UPDATE: Waylon was able to finally come home. His sisters were very happy to finally meet him. And he is ready to meet his brothers.

It has been a learning experience with feeding him through his g-tube, but he is finally gaining weight.

He is deaf and mostly blind. We believe he can see light. And he has a heart murmer.

He has several appointments lined up with specialists this month, which they will have to travel for.

He has a very long road ahead of him. We will find out more about his disabilities with this Syndrome with more testing and time.

Please keep Waylon and his family in your thoughts and prayers.

Any donations and shares are greatly appreciated. We thank you all.

Waylon was born on December 31, 2025, in Fort Smith, Arkansas. Shortly after his birth, he was lifeflighted to Children's Hospital in Little Rock, where doctors diagnosed him with CHARGE Syndrome. This rare and incurable disorder means that Waylon will require long-term, specialized care for the foreseeable future. His family has been by his side every step of the way, facing each new challenge with courage and love.

Waylon's mom, Abby, has had to stop working to care for him around the clock. The financial strain of ongoing medical bills, travel expenses, and daily living costs has been overwhelming. With Abby unable to return to work for the long term, the family is in urgent need of support to help cover these essential expenses and ensure Waylon receives the care he needs.

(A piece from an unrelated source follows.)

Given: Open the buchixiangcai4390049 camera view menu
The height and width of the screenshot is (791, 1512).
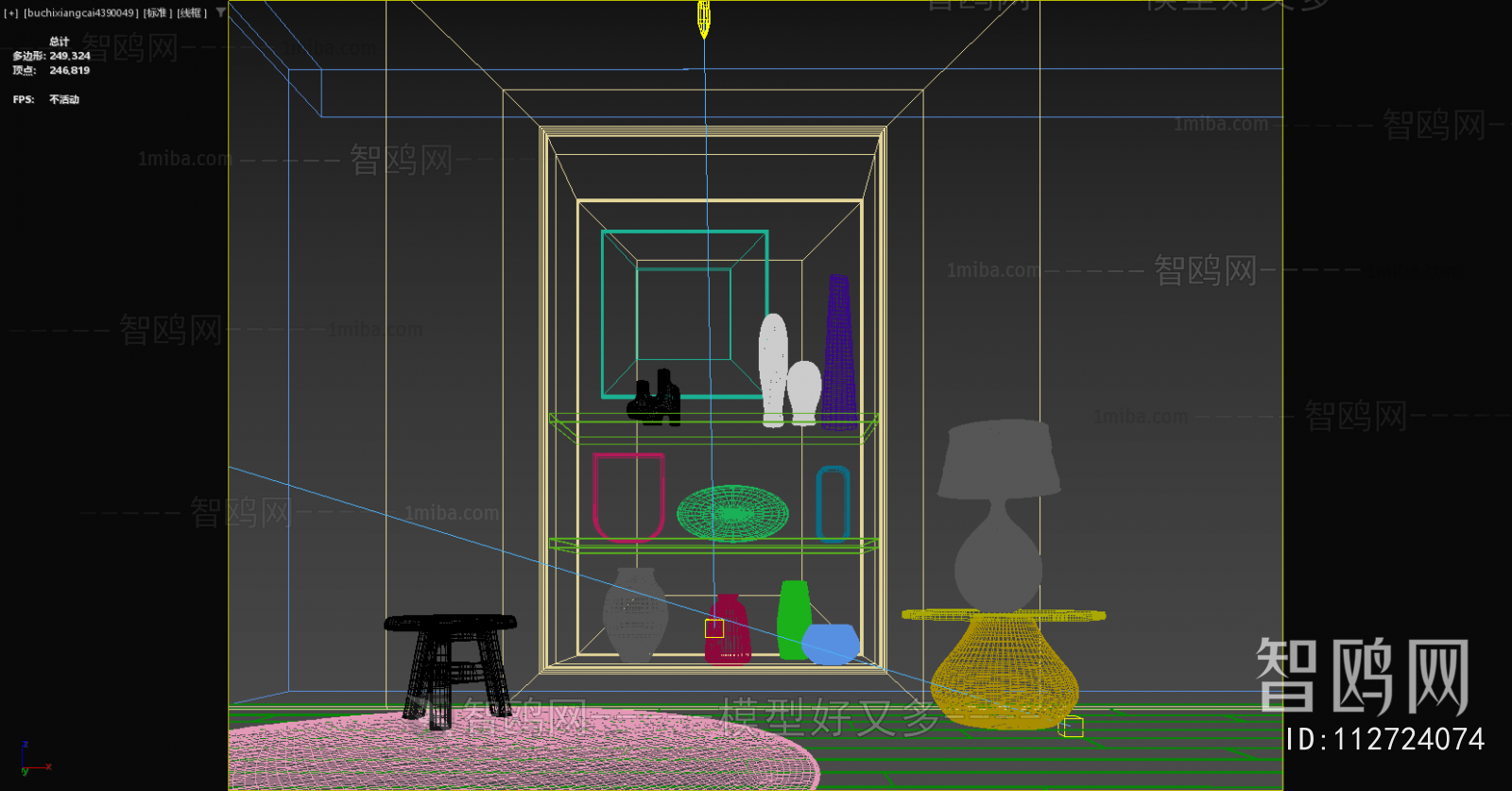Looking at the screenshot, I should [x=81, y=13].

We are reaching out to our community for help. Any donation, no matter the size, will make a meaningful difference for Waylon and his family. Your kindness and generosity will help provide stability and hope during this incredibly difficult time. Thank you for supporting Waylon's journey.

Update:

Waylon's family was able to bring him home. He is deaf and possibly blind, and he has a g-tube for the foreseeable future.

Mom and Dad will taking him to many specialist in the next few weeks/months/years. This is not only a learning curve for us as a family but as well as the doctors with it being such a rare Syndrome.